Well God can woo all he wants to, if he not also creates the longing to be with him and gives us life to do so, we will be reluctant and dead forever.

So I like your first one better, eventhough we are not in the pound but in the morgue.


----------



## Wannabee (Jun 22, 2009)

Well said Martin. Think Ezekiel and dry bones. We weren't wooed. Dead bones were given life. Now THAT'S irresistible.


----------



## greenbaggins (Jun 22, 2009)

I think the irresistibility of God's grace works differently on different people. The Scripture says that no one can come to the Father unless the Father draws him (the word actually means "drag a dead weight across the sand"). But that drawing can be gentle or violent, depending on the level of resistance in a person. For instance, for myself, age 6, it was a very gentle compelling force in my heart. For my father, rebellious for twenty some-odd years, it was a very violent conversion of the heart (Dad's was very similar to C.S. Lewis's experience in Surprised By Joy). I don't think there is a one size fits all here. God uses whatever level of compelling is necessary to change our will so that we want to believe.


----------



## Reformed Rush (Jun 22, 2009)

historyb said:


> I was sitting in my car reading and I came to think about irresistible grace. I had two thoughts one was like when I got my dog out of the dog pen and how he took to me right away and the second was two lovers who became so in love that the idea of being together was, well, irresistible.
> 
> That's when I realized the Irresistible grace was like my second thought, that God woos us to Him and we respond and it's goes that way for a time until not being with God in inconceivable. The notion becomes irresistible, this can happen instantly or over time.
> 
> That was my thoughts, so what do you all think.



The proper teaching of the doctrine of "irresistible Grace" has all to do with successful results and little to do with describing various means.

The successful result of grace always being: Eternal life provided for every soul that the Father gave to the Son to save.

*"And this is the Father's will which hath sent me, that of all which he hath given me I should lose nothing, but should raise it up again at the last day."

John 6:39 *

The grace of God is 100% efficacious; it never fails to save. For the manifestations of grace toward sinners is nothing less than the divine outworkings of Unconditional Election.

All those chosen by the Father in Christ before the foundation of the world, will be called (in various ways) to saving faith in the Son, without fail. 

This divine decree cannot be thwarted or resisted.


----------



## historyb (Jun 25, 2009)

So do we make any kind of choice at all?


----------



## AThornquist (Jun 25, 2009)

historyb said:


> So do we make any kind of choice at all?



Of course we do.
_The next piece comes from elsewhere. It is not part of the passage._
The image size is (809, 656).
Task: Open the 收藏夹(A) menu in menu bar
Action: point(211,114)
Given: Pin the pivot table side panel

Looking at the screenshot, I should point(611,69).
It is just a _result_ of God's movement. It's not part God and part us; it's all God, _then_ we show the fruit of His great love and giving of spiritual life. That's not to say that some people don't fight with all of their flesh for a time before their new heart is acknowledged and embraced, but we can't hold out forever. Christ receives _all_ whom the Father has given Him. No ifs, ands, or buts. And thank God for that! If it wasn't all God, I surely would screw it up and burn in hell.


----------



## Reformed Rush (Jun 25, 2009)

historyb said:


> So do we make any kind of choice at all?



All we read in the bible about "choices" or "choosing" refers to God's choosing and God's choices. Nothing about the choices of men.
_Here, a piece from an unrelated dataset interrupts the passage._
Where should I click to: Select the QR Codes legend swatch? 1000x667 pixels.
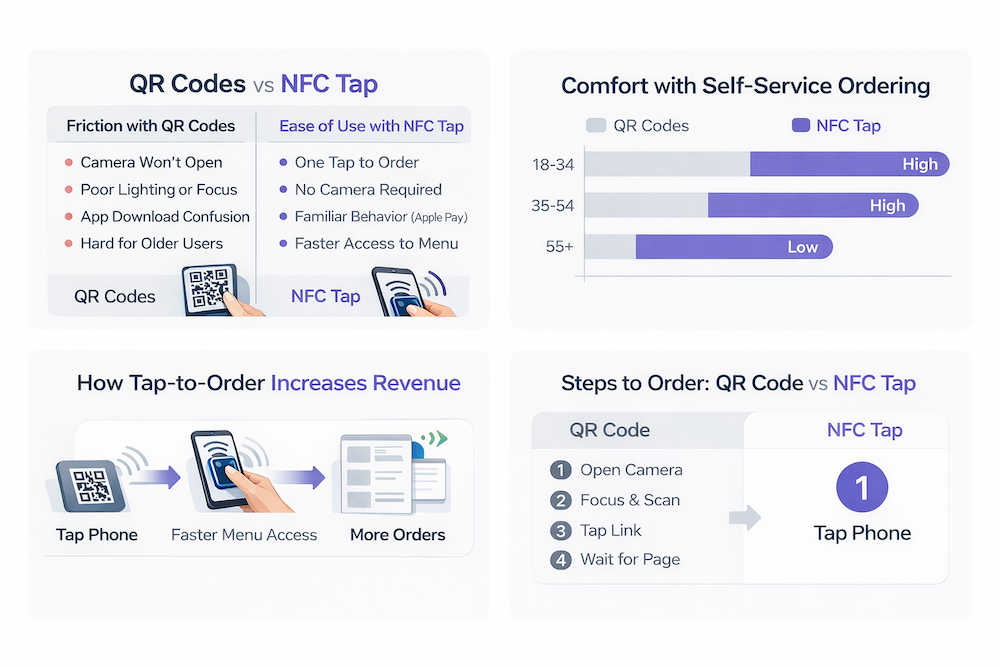[x=596, y=126]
Our response to His choosing to bestow Irresistible Grace upon us, is faith (which He gifts us with {Eph. 2:8&9}), and repentance (which He grants us {II Tim. 2:25}).

A love for God and His Law is planted in our new hearts provided for us by the regenerating and indwelling Holy Spirit; whose fruits and good works we thereafter exhibit.

The result: a life of thanksgiving, and submitting our wills to the sovereign will of God.


----------



## Poimen (Jun 25, 2009)

*Canons of Dordrecht, 3rd Head, Article 14*



> Faith is therefore to be considered as the gift of God, not on account of its being offered by God to man, to be accepted or rejected at his pleasure, but because it is in reality conferred upon him, breathed and infused into him; nor even because God bestows the power or ability to believe, and then expects that man should by the exercise of his own free will consent to the terms of salvation and actually believe in Christ, but because He who works in man both to will and to work, and indeed all things in all, produces both the will to believe and the act of believing also.



It is true that we love God and He loves us but God's love is free i.e. based upon mercy and not compulsion while our love is a freed love by virtue of being freed from the slavery of sin because He first loved us. (1 John 4:19) Our choice is then logically and chronologically based upon God's choice.


----------



## Reformed Rush (Jun 26, 2009)

Poimen said:


> *Canons of Dordrecht, 3rd Head, Article 14*
> 
> 
> 
> ...



Amen and Amen...Fine words, and our confession, also.





> Our choice is then logically and chronologically based upon God's choice.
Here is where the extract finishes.